詭弁と天秤

 重機の駆動音が、低い唸りとなって真夜中の廃倉庫を埋め尽くしていく。

 合金製の鎖を胴体に巻き付けられた男が二人、二台のクレーンの先端から吊るされていた。彼らの足下に広がるのは、煮えたぎる硫酸で満たされた大釜。


 二人と大釜の周りを取り囲む人間たちは、様々な表情を浮かべていた。

 性的な快感を覚えたのか、熱を帯びた視線を投げかける者。これから行われるゲームへの純粋な興味から、口許を不敵に歪めている者。共通点と言えば、見物人の全員が見るからに富と権力を持て余していると解るような恰好をしていることくらいだ。

 装置の設計者にして、このイベントの主催者である男が壇上に立った。


「吊るされているのは、到底生かしてはおけない極悪人。
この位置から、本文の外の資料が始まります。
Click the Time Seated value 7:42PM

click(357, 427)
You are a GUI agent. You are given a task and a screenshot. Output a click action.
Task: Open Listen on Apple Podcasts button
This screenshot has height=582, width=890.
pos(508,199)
我々の組織の、罪もない構成員を何人も殺した異常者です。ただし、事件は単独犯によって引き起こされたと状況証拠が告げている。地獄に堕ちるべき悪魔は、彼らのうちどちらか一人なのです」


 空中の男たちは拘束から逃れようともがいているが、もう何時間も暴れ続けていたのか、体力はとっくに限界を迎えていた。頑強な鎖を僅かに揺らすのが精一杯な罪人たちを一瞥した後、主催者は声のトーンを一段階下げる。


「もちろん私たちも努力しました。何度も何度も尋問して、どちらが犯人なのかを訊き出そうとしたんです。でも彼らは口を割らない。このままでは真実は闇の中だ。では、どうすればいいか? ……聡明な皆様ならもうお気付きのことでしょう。そうです、複雑な問題を解決するには多数決が一番ですね」


 なおも無実を主張し続ける男たちに、地上からは容赦のない罵声が浴びせられる。


「ここで再度ルールをおさらいしましょう。皆様には、捜査状況や容疑者二人のプロフィールをもとに、どちらが怪しいか事前に投票していただきました。そして多数決で犯人だと確定した方が、煮えたぎる硫酸にゆっくり沈められていく。……なお、多い方に投票した皆様には、票数の差に応じた配当金が支払われます。はは、これを目当てに来場された方も多いようですね」


 主催者は高らかに宣言した。


「……たった今、開票結果が出たそうです。さあ、どちらの男が悪魔だっ!」


 それが合図だった。二台のクレーンが、地獄のような緩慢さで動き始める。



 野蛮な歓声に支配された客たちを眺めながら、主催者は部下に指示を出した。